I opposed the 2003 Iraq invasion for many of the same reasons I remain unpersuaded about intervention in Syria. While the regime appears to have committed an atrocity against its people in violation of international conventions, it has been doing so for some time (in Syria's case, by killing tens of thousands of them over the past couple of years via conventional arms, which certainly does not fit with international norms, either). It is not at all clear that a limited strike will punish those responsible or dissuade them from committing the same atrocities in the future. There might have been a time when a limited, surprise attack on Syria's chemical weapons depots and delivery systems might have sufficiently degraded its ability to use those weapons on its own people.
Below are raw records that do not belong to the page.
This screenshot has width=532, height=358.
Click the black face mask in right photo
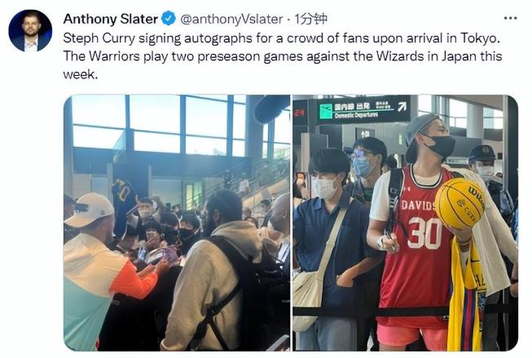(x=440, y=145)
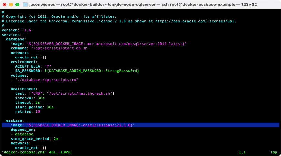Click the docker-compose.yml filename in status line
Screen dimensions: 281x156
[24, 152]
If that can still be done, and if we are bound and determined to "do something," then I hope and pray we can do that and be done with it. But it seems highly unlikely at this late date, when we've been rattling the saber and discussing our plans in the news media for more than a week.
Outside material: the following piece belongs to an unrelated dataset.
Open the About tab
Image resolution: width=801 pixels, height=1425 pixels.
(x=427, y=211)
Rather, a more extensive intervention would probably be necessary. The problem with a more extensive intervention is it eliminates the faux sense of a "safe war" we've felt entitled to ever since the First Gulf War. It means American soldiers will get shot at, and some of them will die -- and probably more than you might think, because wars don't always (ever?) go according to plan, good intentions and well-laid plans be damned. Consider the way Iraq, after a quick and efficient invasion and toppling of Saddam's regime, became a magnet for foreign jihadis who turned the country into the place where many Americans (and far more Iraqis) were killed.
If American soldiers are going to be shot at and die, we have to ask ourselves: To what end? Is some clear American interest at stake? No. Can we be assured a new regime, were Assad to be ousted, would more favorable to our interests than the current one? No; in fact, it appears almost certain the new regime, already militarily backed by al-Qaida, would be at least as hostile toward us. Consider how things turned out in Libya after our "limited" intervention there to "prevent a massacre."
So, to all the good liberals out there who have suddenly been transmogrified into hawks, I ask: How is this action justified if Iraq was not? And a bonus question: Do you even realize that the liberal "responsibility to protect," championed by our new U.N. ambassador and the ostensible guiding principle behind your sudden conversion to militarism, is cut from much the same cloth as the neoconservatism you so love to hate? The chief difference being that responsibility to protect would dictate that we intervene in even more conflicts around the world? Whatever happened to not being the world's police and focusing on nation-building at home?
Kyle Wingfield is the AJC's conservative columnist. He joined the AJC in 2009 after writing for the Wall Street Journal, based in Brussels, and the Associated Press, based in Atlanta and Montgomery, Ala.